The biggest influencers on Instagram aren’t necessarily the biggest on TikTok either, meaning brands need to pay attention to those who hold sway on TikTok specifically. TikTok has even given rise to its own set of emerging fashion critics.
To Predict a Customer’s Lifetime Value, Look at Their First Purchase
Invest in the right customers and they can yield rewards for years. Mytheresa has turned spotting its best new customers into a science, and one key measure it pays attention to is which item drew a shopper in the first place.
“If the first purchase is a high-value, ready-to-wear item, [there is] much higher correlation to future spend levels than if the first item is a €200 pair of sneakers,” chief executive Michael Kliger previously told BoF.
It’s not the only data point Mytheresa considers. It has a database of information such as which items shoppers look at, which emails they open and even which payment methods they use. To make its predictions, it uses AI to analyse these and other factors. It lets the company know where to direct its marketing and which customers to extend special treatment to as it seeks to nurture them into loyal shoppers.
The Key to Private Clients Is Engagement
Private clients can make up a significant share of a brand’s or retailer’s sales, and the trick to building the strongest relationship may come down to simple engagement.
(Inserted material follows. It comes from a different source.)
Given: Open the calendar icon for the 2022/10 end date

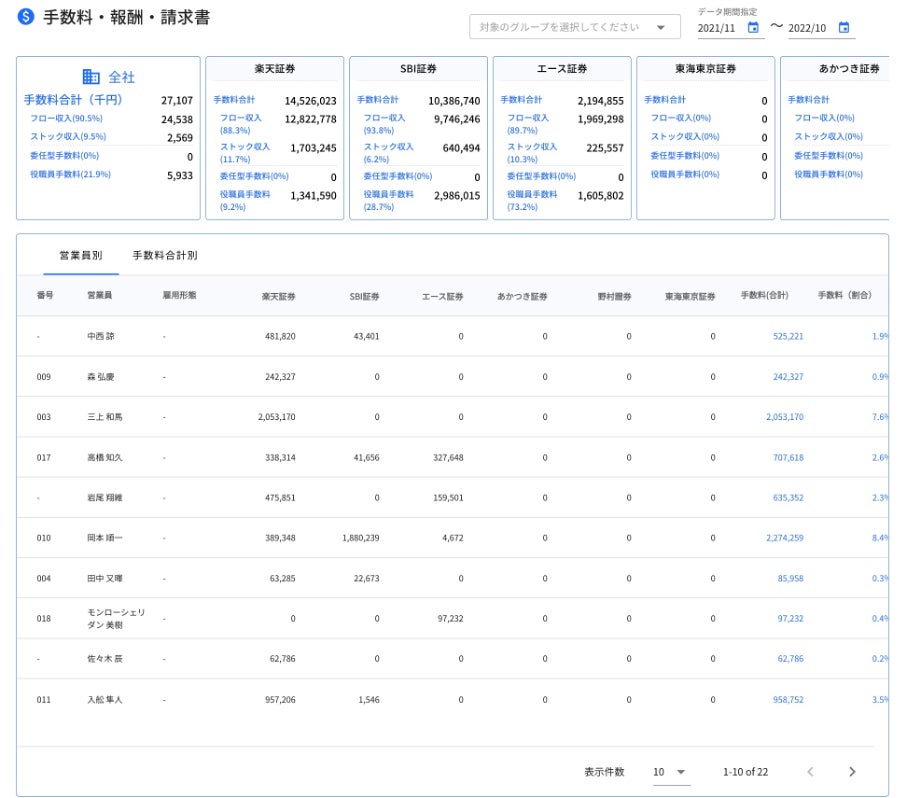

“We see that the biggest indicator of [customer lifetime value], loyalty, NPS, etc. is engagement, and to put a finer point on it, personalised engagement,” said Christina Czap, co-founder and chief executive of Seer, which makes software for luxury sales associates to compile shoppable lookbooks for private clients.
Because Seer is able to see how customers interact with communications sent via its software, it’s able to gather insights on what works. Czap said pairing the usual customer information such as past purchases and which items they’ve been browsing with more personal insights, like that they’re heading to an island for their son’s wedding in the coming weeks, is what makes for the most successful messaging. Customers are more likely to continue opening these messages over time, leading to more sales.